### TASK DETAILS
Of all the lines in the entries below, give again exactly those starting at the line containing "Open the Chrome three-dot menu" and ending at the line containing "The height and", both ends included, and no others.

### EXTRACTED RECORDS

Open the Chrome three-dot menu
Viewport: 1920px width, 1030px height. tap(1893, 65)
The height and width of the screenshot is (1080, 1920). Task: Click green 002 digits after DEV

...

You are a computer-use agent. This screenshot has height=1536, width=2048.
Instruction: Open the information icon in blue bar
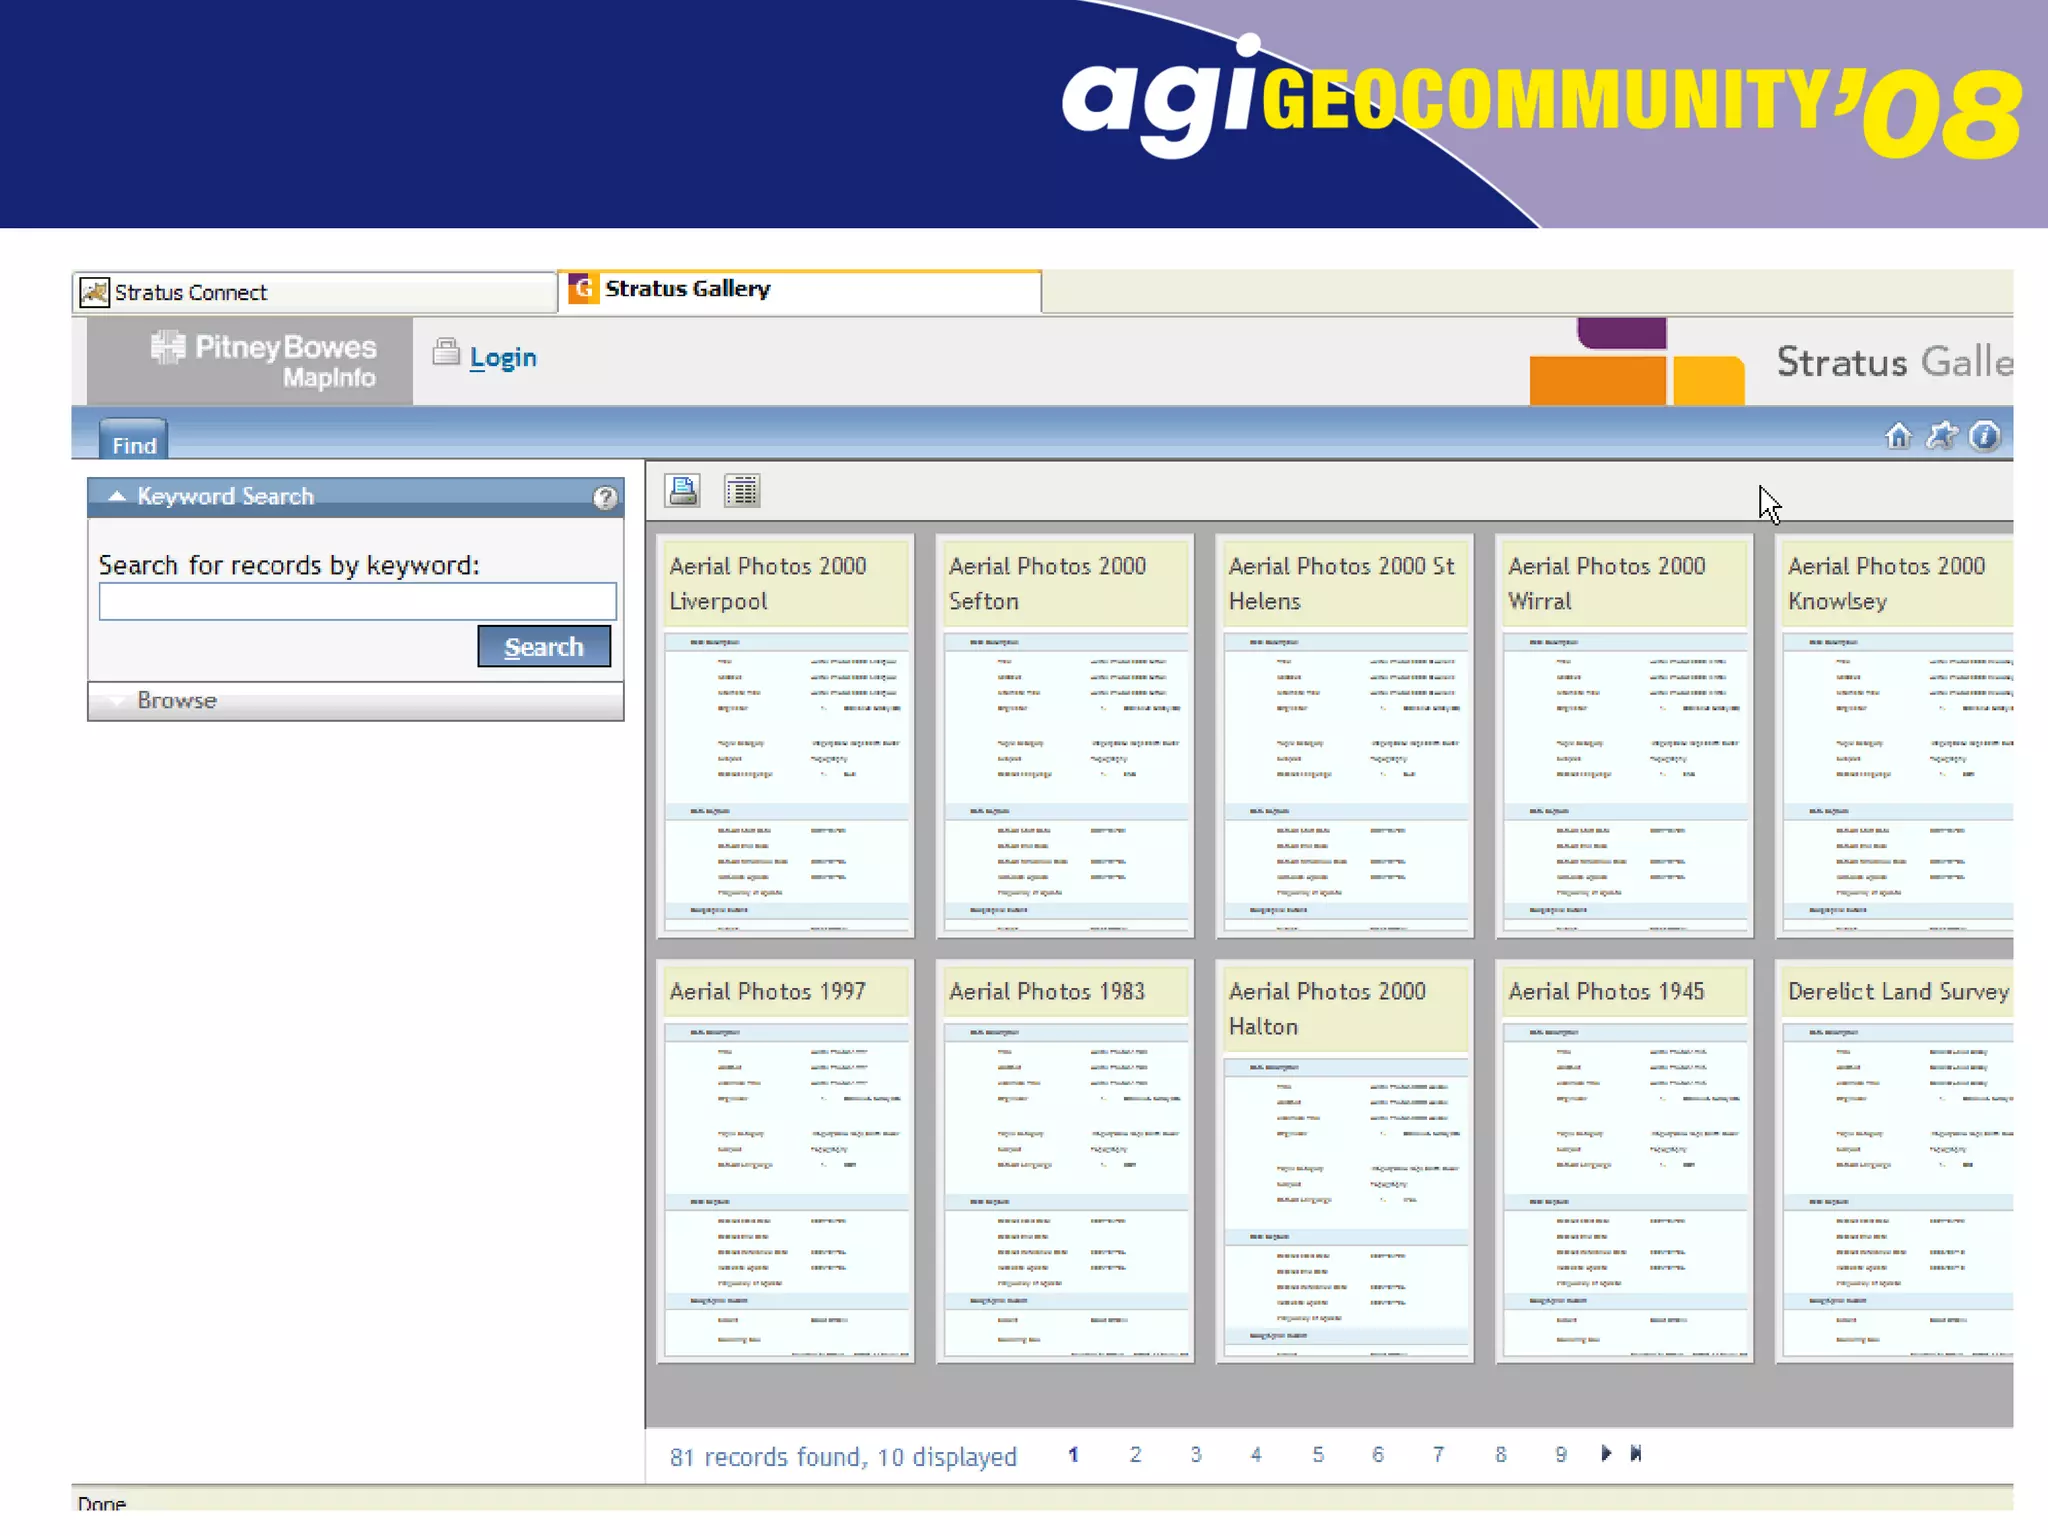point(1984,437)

### FINISHED EXERCISE
Open the Chrome three-dot menu
Viewport: 1920px width, 1030px height. tap(1893, 65)
The height and width of the screenshot is (1080, 1920). Task: Click green 002 digits after DEV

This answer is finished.